It seems like, over the course of a long season, the output randomness is eliminated or at least reduced. The better team will usually win the division (although injuries, in-season acquisitions, etc. can change this). It’s the playoffs where randomness has the most effect, especially with the additional rounds. In effect, there really isn’t such a thing as a “favorite” to win the World Series because there is so much randomness in getting through the rounds.

mgwalker
4 years ago

I think the word ‘fair’ is too often mis-used when applied to output randomness. A ‘fair’ coin is one that lands heads or tails with equal probability. Betting against a scenario in which 10 consecutive flips of a fair coin land heads might be good strategy, but being wrong would not make the outcome ‘unfair’, just unlucky.

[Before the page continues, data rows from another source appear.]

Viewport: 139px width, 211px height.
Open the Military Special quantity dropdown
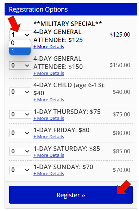(20, 35)
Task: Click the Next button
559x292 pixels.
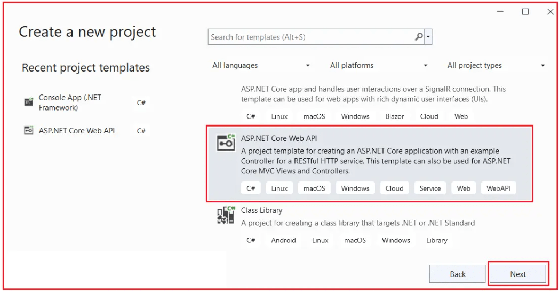Action: point(517,274)
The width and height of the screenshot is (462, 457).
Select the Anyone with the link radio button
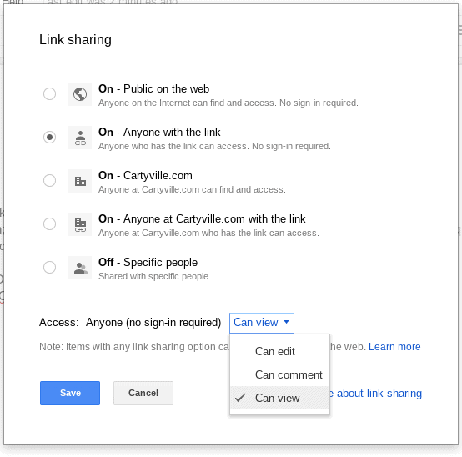[x=49, y=138]
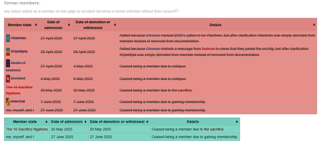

In baseball this comes up regarding blown calls. Too often I hear instant replay or robo-umps justified on the basis of fairness — that a blown call is ‘unfair’ to one side. This is only true if the umpire is biased such that bad calls are more likely to favor one team over another (i.e. not a fair coin). Absent such bias, bad calls are not at all unfair, just unlucky, and part of the output randomness that this article rightly celebrates.

ryanredsoxmember
4 years ago
Reply to  mgwalker

Blown calls are unfair, even if you’re assuming they are distributed randomly. Blown calls increase the variance of games. This increase in variance would give an underdog team a greater chance in winning.

mgwalker
4 years ago
Reply to  ryanredsox

I agree with the second and third of your sentences.

bly
4 years ago
Reply to  ryanredsox

I duno, you have human officials and that’s just part of it. The strike zone simply cannot be called consistently by humans. That’s part of the game too.

mateodh
4 years ago
Reply to  mgwalker

Blown calls are when your D20 roll beats whatever number it’s trying to beat and the DM says you die anyway.

mgwalker
4 years ago
Reply to  mateodh

I guess drawing a distinction depends on whether or not one is willing to consider the umpires and their impartial judgements to be ‘part of the game’.

rmoore1776
4 years ago

amazing. calling to mind a lot of parallels in golf and golf course design. great read!

bly
4 years ago

I stood with excitement when I saw that Kershaw pitch before Rendon swung, so maybe not the best example. Ryan Zimmerman’s homer on a very high pitch would probably be a better example.

Baseball4ever
4 years ago

so alright, given this randomness and chaos, will anyone ever “beat the streak” on MLB.com? In a world with a universe of possibilities, is it even close to likely?….20 years and counting, tick tock. Everything is all about probability, but the question is, are we accounting for all possibilities with those probabilities?

emdumpmember
4 years ago

Very enjoyable read and you touched on a bunch of my favorite games.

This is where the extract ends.